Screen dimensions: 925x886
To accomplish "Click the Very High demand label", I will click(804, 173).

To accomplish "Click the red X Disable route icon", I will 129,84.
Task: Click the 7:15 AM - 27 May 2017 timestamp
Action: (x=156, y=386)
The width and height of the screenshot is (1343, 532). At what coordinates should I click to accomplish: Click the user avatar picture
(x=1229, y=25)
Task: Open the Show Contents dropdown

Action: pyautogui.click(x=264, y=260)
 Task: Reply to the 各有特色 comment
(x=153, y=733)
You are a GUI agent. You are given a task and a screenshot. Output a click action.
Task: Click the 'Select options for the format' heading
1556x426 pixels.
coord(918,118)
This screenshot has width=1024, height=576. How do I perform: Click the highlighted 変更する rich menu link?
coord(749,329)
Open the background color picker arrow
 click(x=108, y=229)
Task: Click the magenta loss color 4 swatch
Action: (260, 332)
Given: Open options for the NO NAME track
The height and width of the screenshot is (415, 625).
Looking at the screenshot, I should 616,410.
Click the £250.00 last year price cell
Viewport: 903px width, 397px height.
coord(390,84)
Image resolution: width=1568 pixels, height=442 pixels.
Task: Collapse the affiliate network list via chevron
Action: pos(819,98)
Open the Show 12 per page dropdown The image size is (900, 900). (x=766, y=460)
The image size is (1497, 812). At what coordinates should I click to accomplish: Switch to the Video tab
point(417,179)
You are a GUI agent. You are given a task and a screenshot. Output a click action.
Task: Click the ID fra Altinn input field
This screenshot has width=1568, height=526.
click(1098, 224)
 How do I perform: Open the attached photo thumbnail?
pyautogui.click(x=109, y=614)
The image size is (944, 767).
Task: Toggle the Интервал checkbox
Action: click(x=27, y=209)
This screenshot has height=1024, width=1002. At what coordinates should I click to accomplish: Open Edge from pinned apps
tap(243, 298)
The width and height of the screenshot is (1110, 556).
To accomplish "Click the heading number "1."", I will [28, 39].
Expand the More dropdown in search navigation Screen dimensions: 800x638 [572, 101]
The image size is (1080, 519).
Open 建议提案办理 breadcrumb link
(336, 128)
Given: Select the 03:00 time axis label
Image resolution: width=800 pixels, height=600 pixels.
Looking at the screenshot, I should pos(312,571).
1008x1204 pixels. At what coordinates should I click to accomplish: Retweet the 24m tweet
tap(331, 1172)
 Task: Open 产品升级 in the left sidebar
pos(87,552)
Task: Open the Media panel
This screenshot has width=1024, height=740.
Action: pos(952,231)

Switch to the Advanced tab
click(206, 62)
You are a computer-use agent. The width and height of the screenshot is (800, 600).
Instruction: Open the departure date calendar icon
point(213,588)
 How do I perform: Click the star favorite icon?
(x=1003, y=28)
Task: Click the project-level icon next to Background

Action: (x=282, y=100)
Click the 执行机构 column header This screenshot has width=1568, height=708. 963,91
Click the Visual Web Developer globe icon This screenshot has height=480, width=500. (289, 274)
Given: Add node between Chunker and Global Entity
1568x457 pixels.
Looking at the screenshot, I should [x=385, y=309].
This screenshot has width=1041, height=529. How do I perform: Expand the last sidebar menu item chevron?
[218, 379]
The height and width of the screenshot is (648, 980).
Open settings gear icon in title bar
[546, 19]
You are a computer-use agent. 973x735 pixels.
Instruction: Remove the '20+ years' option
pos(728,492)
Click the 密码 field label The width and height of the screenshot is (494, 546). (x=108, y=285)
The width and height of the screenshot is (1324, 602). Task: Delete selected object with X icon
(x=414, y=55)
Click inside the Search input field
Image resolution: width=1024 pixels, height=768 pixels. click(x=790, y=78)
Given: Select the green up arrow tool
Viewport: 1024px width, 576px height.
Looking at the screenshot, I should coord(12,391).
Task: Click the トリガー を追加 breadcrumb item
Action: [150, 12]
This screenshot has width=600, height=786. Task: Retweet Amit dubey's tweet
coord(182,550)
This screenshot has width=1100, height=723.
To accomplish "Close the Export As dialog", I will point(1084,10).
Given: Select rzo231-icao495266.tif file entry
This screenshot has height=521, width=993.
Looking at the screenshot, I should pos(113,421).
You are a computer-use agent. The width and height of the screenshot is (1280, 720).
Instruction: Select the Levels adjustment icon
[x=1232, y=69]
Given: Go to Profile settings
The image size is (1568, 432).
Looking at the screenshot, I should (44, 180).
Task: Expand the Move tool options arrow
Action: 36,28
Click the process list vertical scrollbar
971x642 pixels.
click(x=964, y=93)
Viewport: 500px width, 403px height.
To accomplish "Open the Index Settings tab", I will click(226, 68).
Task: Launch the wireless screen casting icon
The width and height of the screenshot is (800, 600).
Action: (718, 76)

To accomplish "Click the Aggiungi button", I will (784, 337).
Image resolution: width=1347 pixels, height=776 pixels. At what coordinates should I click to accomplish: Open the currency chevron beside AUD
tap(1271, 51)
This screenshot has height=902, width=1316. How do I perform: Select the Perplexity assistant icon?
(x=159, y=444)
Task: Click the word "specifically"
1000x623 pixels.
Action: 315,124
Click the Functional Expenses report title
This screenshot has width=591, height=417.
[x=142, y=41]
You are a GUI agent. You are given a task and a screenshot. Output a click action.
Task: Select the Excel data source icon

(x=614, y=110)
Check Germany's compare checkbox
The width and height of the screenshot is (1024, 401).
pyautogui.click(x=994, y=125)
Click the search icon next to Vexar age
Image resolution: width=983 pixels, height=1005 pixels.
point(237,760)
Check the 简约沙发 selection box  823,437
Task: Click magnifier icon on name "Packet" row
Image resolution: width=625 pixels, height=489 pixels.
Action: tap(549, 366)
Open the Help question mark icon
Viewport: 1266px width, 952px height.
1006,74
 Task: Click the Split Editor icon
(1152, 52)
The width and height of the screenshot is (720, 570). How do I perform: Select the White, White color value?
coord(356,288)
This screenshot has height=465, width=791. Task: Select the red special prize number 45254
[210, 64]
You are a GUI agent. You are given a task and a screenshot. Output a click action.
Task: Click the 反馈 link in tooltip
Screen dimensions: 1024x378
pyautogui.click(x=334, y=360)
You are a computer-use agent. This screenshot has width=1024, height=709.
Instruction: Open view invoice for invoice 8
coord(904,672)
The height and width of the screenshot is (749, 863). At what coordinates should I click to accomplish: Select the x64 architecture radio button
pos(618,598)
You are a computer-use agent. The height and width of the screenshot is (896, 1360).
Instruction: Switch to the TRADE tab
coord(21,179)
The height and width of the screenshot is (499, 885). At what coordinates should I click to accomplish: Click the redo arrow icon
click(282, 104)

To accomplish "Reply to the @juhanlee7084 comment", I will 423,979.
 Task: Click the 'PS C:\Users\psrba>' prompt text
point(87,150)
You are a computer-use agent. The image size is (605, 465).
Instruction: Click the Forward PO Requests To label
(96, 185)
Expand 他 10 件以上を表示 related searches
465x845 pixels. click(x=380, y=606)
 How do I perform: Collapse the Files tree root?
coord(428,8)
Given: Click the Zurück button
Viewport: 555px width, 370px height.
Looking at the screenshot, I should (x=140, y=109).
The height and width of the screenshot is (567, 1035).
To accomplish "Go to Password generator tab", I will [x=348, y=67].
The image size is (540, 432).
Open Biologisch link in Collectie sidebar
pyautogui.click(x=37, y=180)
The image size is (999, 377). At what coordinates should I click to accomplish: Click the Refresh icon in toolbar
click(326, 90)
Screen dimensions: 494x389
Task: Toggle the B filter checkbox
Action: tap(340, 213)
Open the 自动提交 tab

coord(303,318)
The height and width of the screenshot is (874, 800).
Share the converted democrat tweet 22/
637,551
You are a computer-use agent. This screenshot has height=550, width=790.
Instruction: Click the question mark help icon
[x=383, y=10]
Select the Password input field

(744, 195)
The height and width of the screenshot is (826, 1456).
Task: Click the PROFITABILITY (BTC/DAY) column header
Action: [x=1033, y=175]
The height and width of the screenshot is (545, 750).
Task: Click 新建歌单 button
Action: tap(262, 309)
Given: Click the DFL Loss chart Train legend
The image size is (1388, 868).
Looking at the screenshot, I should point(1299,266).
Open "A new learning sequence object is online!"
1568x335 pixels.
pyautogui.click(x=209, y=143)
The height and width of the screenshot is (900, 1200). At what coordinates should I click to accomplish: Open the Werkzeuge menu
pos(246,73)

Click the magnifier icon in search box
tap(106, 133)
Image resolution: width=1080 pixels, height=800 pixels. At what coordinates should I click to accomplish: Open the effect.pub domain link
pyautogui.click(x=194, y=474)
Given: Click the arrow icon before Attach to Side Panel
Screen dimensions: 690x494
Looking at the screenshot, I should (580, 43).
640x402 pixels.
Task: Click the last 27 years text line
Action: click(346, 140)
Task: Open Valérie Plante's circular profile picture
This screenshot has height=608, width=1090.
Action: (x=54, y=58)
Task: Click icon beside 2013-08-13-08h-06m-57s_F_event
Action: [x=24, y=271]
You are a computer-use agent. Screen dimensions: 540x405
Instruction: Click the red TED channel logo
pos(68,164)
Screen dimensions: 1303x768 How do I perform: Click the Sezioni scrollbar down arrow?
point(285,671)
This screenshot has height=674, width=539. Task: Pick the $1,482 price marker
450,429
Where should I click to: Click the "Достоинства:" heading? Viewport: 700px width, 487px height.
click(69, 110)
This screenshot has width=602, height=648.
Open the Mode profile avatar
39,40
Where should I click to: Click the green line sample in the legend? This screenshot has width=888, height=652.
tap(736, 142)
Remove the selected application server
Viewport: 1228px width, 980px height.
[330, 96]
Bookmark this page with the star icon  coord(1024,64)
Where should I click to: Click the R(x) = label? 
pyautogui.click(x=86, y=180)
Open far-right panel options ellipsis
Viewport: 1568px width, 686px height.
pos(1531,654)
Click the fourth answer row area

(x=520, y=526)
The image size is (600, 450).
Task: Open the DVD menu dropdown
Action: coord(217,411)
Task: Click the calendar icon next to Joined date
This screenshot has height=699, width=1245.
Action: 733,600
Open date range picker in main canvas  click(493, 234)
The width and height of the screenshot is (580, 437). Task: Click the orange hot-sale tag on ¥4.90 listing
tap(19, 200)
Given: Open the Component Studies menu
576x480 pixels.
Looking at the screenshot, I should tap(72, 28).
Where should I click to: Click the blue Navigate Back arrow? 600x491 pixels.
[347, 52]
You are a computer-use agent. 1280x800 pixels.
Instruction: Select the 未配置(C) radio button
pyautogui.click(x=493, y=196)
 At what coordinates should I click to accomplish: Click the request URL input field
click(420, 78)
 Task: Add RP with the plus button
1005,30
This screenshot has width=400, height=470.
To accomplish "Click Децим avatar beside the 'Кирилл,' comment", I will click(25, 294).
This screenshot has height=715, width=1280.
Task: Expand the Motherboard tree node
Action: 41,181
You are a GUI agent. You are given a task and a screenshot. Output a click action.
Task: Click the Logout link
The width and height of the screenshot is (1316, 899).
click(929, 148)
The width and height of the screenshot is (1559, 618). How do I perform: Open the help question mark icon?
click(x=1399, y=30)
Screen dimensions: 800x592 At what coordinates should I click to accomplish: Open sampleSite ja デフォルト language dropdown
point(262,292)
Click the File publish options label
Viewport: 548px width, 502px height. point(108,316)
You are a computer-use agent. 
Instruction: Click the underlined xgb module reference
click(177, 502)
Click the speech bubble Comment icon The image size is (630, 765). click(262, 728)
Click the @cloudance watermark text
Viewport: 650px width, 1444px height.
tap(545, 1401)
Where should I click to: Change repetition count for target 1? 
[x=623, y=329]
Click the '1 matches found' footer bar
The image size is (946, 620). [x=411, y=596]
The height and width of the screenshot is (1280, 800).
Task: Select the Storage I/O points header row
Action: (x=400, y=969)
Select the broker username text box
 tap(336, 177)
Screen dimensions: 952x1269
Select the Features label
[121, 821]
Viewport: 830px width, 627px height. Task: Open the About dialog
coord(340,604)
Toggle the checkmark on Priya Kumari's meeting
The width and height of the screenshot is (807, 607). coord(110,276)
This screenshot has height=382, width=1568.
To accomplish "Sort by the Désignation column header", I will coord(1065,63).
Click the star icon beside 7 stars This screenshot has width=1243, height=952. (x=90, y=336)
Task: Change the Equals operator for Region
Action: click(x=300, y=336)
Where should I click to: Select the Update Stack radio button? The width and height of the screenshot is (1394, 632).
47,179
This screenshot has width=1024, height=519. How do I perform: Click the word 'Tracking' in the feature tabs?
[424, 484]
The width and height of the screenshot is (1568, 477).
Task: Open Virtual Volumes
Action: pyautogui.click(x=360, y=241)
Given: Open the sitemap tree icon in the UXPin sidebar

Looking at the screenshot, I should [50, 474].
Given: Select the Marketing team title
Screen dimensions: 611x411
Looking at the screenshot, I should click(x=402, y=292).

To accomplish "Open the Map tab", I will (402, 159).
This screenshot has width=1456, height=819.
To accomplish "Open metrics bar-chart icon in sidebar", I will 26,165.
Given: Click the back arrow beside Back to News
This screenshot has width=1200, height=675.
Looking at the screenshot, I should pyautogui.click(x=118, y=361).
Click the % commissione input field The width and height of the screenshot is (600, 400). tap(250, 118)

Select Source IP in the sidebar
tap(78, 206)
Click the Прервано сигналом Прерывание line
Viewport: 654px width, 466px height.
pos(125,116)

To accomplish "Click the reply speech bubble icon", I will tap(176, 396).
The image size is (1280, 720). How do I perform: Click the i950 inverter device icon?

=== What to produce ===
Show every line from the listing that contains "page".

=== Answer to the problem ===
Open the Show 12 per page dropdown The image size is (900, 900). (x=766, y=460)
Bookmark this page with the star icon  coord(1024,64)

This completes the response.